Give back the entries in full, exactly as they are written.
[Opening MATERIAL FOR THIS TASK section]
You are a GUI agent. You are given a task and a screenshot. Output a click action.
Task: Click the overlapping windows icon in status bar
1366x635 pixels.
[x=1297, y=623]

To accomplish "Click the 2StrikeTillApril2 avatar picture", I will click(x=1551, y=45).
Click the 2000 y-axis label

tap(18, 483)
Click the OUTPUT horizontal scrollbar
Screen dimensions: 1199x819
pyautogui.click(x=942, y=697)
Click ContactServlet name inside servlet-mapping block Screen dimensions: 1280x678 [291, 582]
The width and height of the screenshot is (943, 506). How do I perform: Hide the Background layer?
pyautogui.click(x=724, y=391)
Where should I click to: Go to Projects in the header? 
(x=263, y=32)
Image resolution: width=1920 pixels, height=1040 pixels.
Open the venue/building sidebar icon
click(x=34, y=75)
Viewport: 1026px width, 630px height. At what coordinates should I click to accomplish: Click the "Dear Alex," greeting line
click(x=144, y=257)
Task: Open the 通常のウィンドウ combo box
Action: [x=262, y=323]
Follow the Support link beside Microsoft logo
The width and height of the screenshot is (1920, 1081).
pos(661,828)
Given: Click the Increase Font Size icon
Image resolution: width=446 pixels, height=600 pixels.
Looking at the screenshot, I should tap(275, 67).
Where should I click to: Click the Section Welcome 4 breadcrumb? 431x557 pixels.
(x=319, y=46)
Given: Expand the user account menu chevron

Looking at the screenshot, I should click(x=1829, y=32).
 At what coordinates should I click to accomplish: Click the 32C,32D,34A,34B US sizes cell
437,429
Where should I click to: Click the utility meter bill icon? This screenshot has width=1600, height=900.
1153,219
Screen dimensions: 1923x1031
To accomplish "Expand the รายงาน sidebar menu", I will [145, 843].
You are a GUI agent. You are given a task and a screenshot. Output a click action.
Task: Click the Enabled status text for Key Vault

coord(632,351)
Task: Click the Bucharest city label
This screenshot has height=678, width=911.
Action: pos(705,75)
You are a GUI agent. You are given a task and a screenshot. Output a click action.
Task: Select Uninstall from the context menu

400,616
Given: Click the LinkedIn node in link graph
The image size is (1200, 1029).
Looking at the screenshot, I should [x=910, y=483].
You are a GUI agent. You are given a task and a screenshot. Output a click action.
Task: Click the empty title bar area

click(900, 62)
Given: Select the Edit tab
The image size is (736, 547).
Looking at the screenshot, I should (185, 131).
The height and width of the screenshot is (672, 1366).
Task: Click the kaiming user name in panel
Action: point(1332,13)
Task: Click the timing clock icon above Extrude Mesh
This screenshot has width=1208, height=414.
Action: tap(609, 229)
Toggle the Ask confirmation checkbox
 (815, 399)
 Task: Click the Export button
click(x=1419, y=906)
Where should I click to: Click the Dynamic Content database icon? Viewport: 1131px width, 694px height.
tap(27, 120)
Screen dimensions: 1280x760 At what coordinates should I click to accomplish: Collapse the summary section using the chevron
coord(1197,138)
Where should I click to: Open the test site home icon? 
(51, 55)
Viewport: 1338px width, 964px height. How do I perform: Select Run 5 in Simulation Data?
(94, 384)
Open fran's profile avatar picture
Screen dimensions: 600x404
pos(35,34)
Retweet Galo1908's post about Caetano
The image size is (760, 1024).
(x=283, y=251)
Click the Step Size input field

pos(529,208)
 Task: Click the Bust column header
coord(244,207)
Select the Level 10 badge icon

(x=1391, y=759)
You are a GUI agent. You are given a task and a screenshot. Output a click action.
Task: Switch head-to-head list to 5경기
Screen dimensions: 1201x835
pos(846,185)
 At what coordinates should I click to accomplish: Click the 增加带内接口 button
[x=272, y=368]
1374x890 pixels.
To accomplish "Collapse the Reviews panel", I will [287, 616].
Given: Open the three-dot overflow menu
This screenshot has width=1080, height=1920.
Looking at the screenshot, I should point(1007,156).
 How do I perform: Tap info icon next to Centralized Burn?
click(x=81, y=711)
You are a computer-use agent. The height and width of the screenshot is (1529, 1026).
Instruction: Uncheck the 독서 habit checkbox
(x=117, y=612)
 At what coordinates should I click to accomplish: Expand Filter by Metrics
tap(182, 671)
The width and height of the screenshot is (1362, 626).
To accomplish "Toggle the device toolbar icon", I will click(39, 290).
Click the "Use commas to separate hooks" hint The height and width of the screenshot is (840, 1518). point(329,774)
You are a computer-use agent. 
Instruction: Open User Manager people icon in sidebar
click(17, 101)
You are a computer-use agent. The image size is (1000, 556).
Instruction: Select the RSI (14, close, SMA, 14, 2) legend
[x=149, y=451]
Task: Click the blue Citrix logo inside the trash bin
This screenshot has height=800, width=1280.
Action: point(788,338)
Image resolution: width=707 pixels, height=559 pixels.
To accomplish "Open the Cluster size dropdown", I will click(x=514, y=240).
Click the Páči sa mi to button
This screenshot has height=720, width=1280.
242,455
[Closing MATERIAL FOR THIS TASK section]
> **RESPONSE**
You are a GUI agent. You are given a task and a screenshot. Output a click action.
Task: Click the overlapping windows icon in status bar
1366x635 pixels.
[x=1297, y=623]

To accomplish "Click the 2StrikeTillApril2 avatar picture", I will click(x=1551, y=45).
Click the 2000 y-axis label

tap(18, 483)
Click the OUTPUT horizontal scrollbar
Screen dimensions: 1199x819
pyautogui.click(x=942, y=697)
Click ContactServlet name inside servlet-mapping block Screen dimensions: 1280x678 [291, 582]
The width and height of the screenshot is (943, 506). How do I perform: Hide the Background layer?
pyautogui.click(x=724, y=391)
Where should I click to: Go to Projects in the header? 
(x=263, y=32)
Image resolution: width=1920 pixels, height=1040 pixels.
Open the venue/building sidebar icon
click(x=34, y=75)
Viewport: 1026px width, 630px height. At what coordinates should I click to accomplish: Click the "Dear Alex," greeting line
click(x=144, y=257)
Task: Open the 通常のウィンドウ combo box
Action: [x=262, y=323]
Follow the Support link beside Microsoft logo
The width and height of the screenshot is (1920, 1081).
pos(661,828)
Given: Click the Increase Font Size icon
Image resolution: width=446 pixels, height=600 pixels.
Looking at the screenshot, I should tap(275, 67).
Where should I click to: Click the Section Welcome 4 breadcrumb? 431x557 pixels.
(x=319, y=46)
Given: Expand the user account menu chevron

Looking at the screenshot, I should click(x=1829, y=32).
 At what coordinates should I click to accomplish: Click the 32C,32D,34A,34B US sizes cell
437,429
Where should I click to: Click the utility meter bill icon? This screenshot has width=1600, height=900.
1153,219
Screen dimensions: 1923x1031
To accomplish "Expand the รายงาน sidebar menu", I will [145, 843].
You are a GUI agent. You are given a task and a screenshot. Output a click action.
Task: Click the Enabled status text for Key Vault

coord(632,351)
Task: Click the Bucharest city label
This screenshot has height=678, width=911.
Action: pos(705,75)
You are a GUI agent. You are given a task and a screenshot. Output a click action.
Task: Select Uninstall from the context menu

400,616
Given: Click the LinkedIn node in link graph
The image size is (1200, 1029).
Looking at the screenshot, I should [x=910, y=483].
You are a GUI agent. You are given a task and a screenshot. Output a click action.
Task: Click the empty title bar area

click(900, 62)
Given: Select the Edit tab
The image size is (736, 547).
Looking at the screenshot, I should (185, 131).
The height and width of the screenshot is (672, 1366).
Task: Click the kaiming user name in panel
Action: point(1332,13)
Task: Click the timing clock icon above Extrude Mesh
This screenshot has width=1208, height=414.
Action: tap(609, 229)
Toggle the Ask confirmation checkbox
 (815, 399)
 Task: Click the Export button
click(x=1419, y=906)
Where should I click to: Click the Dynamic Content database icon? Viewport: 1131px width, 694px height.
tap(27, 120)
Screen dimensions: 1280x760 At what coordinates should I click to accomplish: Collapse the summary section using the chevron
coord(1197,138)
Where should I click to: Open the test site home icon? 
(51, 55)
Viewport: 1338px width, 964px height. How do I perform: Select Run 5 in Simulation Data?
(94, 384)
Open fran's profile avatar picture
Screen dimensions: 600x404
pos(35,34)
Retweet Galo1908's post about Caetano
The image size is (760, 1024).
(x=283, y=251)
Click the Step Size input field

pos(529,208)
 Task: Click the Bust column header
coord(244,207)
Select the Level 10 badge icon

(x=1391, y=759)
You are a GUI agent. You are given a task and a screenshot. Output a click action.
Task: Switch head-to-head list to 5경기
Screen dimensions: 1201x835
pos(846,185)
 At what coordinates should I click to accomplish: Click the 增加带内接口 button
[x=272, y=368]
1374x890 pixels.
To accomplish "Collapse the Reviews panel", I will [287, 616].
Given: Open the three-dot overflow menu
This screenshot has width=1080, height=1920.
Looking at the screenshot, I should point(1007,156).
 How do I perform: Tap info icon next to Centralized Burn?
click(x=81, y=711)
You are a computer-use agent. The height and width of the screenshot is (1529, 1026).
Instruction: Uncheck the 독서 habit checkbox
(x=117, y=612)
 At what coordinates should I click to accomplish: Expand Filter by Metrics
tap(182, 671)
The width and height of the screenshot is (1362, 626).
To accomplish "Toggle the device toolbar icon", I will click(39, 290).
Click the "Use commas to separate hooks" hint The height and width of the screenshot is (840, 1518). point(329,774)
You are a computer-use agent. 
Instruction: Open User Manager people icon in sidebar
click(17, 101)
You are a computer-use agent. The image size is (1000, 556).
Instruction: Select the RSI (14, close, SMA, 14, 2) legend
[x=149, y=451]
Task: Click the blue Citrix logo inside the trash bin
This screenshot has height=800, width=1280.
Action: point(788,338)
Image resolution: width=707 pixels, height=559 pixels.
To accomplish "Open the Cluster size dropdown", I will click(x=514, y=240).
Click the Páči sa mi to button
This screenshot has height=720, width=1280.
242,455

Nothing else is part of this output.